Born the son of a forestry official in the
Black Forest of Germany, Wankel never pursued a higher education. He did,
however, show great skills in engineering and mathematics as well as an intense
interest in vehicle propulsion. He began developing an engine around 1927,
having in mind a novel design for gasoline-powered, internal-combustion
engines. He received his first patent in 1929, for plans he made for a rotary
engine.
The main parts of Wankel’s engine are a
roughly cylindrical chamber and a triangular rotor with rounded edges. The
chamber’s cross-section is actually an ellipse, or an elongated circle, instead
of a perfect circle. The chamber has two openings on one of the ellipse’s long
sides. One allows fuel to flow into the chamber and the other allows exhaust to
escape. A spark plug, a device that uses a strong electric current to produce a
spark between two electrodes, is centered on the other long side of the
chamber. The rotor’s corners fit snugly against the sides of the chamber,
effectively dividing the chamber into three parts. As the rotor turns, it draws
in fuel in one chamber, compresses the fuel until the spark plug ignites the
fuel and burns it in the second chamber, and allows the byproducts of
combustion to escape from the third chamber. The burning, expanding fuel gases
forces the rotor to turn. The rotor is usually connected directly to a
driveshaft. The engine’s simplicity makes it lighter and more powerful than a
traditional Otto-cycle internal-combustion engine. However, it uses fuel faster
than an equivalent Otto-cycle engine, and it releases more exhaust.
Wankel joined the National Socialist
German Workers' Party (Nationalsozialistische Deutsche Arbeiterpartei,
or NSDAP) in the 1920s but left the party in 1932, before the Nazis came to
power. Conflicts with local Nazi officials led to his arrest and imprisonment
for several months in 1933. After his release, he worked for the German
Aeronautical Research Establishment, where he refined his rotary piston engine
design. When the Allies invaded Germany in 1945 during the final stage of World
War II, Wankel was captured and held as a prisoner of war in France until 1946.
After his release, it took Wankel several
years to rebuild a research program. He gained the support of the German
motorcycle manufacturer Neckarsulm Strickmaschinen Union (Neckarsulm
Knitting-machine Union, or NSU) in 1951. Wankel finally produced a fully
functional prototype of a rotary engine in 1956. In 1957 he formed a company
called Wankel GmbH to license the design of his engine, and other companies
paid Wankel GmbH for the right to used the rotary engine. Wankel sold his
company in 1971. The company now builds rotary engines, used mostly for
aircraft and go-carts. Wankel created Technische Entwicklungsstelle
(Center for Technical Advancement, or TES) in 1976 as a research institute.
German industrial company Daimler-Benz bought TES in 1986.

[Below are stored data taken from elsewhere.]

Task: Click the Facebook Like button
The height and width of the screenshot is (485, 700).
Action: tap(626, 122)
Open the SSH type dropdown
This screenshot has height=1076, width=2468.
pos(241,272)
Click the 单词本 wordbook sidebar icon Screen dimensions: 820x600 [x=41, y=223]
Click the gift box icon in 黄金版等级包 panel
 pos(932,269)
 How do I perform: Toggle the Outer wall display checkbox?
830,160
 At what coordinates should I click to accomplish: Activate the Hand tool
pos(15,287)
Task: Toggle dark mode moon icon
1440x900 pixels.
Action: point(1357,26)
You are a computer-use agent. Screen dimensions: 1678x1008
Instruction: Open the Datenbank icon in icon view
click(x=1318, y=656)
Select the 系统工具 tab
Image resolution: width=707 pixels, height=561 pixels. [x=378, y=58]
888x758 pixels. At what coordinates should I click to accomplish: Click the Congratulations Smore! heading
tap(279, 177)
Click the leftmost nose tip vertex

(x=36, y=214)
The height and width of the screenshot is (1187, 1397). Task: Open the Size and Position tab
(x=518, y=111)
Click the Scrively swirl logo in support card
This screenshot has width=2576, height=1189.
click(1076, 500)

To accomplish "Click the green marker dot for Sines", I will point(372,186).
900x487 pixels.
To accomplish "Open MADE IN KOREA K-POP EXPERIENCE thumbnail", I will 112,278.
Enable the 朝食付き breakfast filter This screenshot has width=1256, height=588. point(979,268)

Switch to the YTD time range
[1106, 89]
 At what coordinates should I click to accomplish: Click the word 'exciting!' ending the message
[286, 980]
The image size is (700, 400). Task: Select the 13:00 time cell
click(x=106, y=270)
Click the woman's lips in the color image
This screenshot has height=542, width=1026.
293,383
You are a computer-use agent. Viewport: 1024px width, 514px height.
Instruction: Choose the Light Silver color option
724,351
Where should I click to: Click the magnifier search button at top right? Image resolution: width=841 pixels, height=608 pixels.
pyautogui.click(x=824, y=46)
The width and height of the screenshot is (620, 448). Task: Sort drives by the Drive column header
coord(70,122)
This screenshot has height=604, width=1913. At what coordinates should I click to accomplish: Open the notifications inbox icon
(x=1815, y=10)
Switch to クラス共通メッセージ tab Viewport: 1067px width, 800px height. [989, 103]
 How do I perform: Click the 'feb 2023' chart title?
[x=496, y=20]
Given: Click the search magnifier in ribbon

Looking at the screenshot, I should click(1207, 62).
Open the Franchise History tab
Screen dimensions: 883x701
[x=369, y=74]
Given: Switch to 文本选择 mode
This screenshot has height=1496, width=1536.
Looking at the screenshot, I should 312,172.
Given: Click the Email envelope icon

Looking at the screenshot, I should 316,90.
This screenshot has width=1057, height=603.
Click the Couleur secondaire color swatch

Major companies in several countries
commercially developed the Wankel engine. The German manufacturer NSU used the
engine in boats and several models of cars. The NSU used the engine in its R0
80 luxury sedan in the 1960s, but it showed problems of high fuel consumption
and exhaust pollution. The Japanese automobile maker Mazda used it in sports
cars, most notably the RX-7, from the 1970s to the 1990s. The Wankel engine has
also been used by high-performance motorcycle makers.
Wider use of the Wankel engine remains
possible if the high fuel consumption and exhaust pollution problems can be
resolved. The Wankel engine is still the most radical innovation in hydrocarbon
internal combustion engines since the familiar Otto-cycle internal- combustion
engine was developed in the 19th century. Tests in the 1990s showed that the rotary
engine burns liquid hydrogen well. Hydrogen exhaust would be harmless, unlike
the exhaust from petroleum-based fuel. Liquid hydrogen is difficult and
expensive to produce and store, but if it ever becomes a common fuel, the
Wankel engine could become much more practical.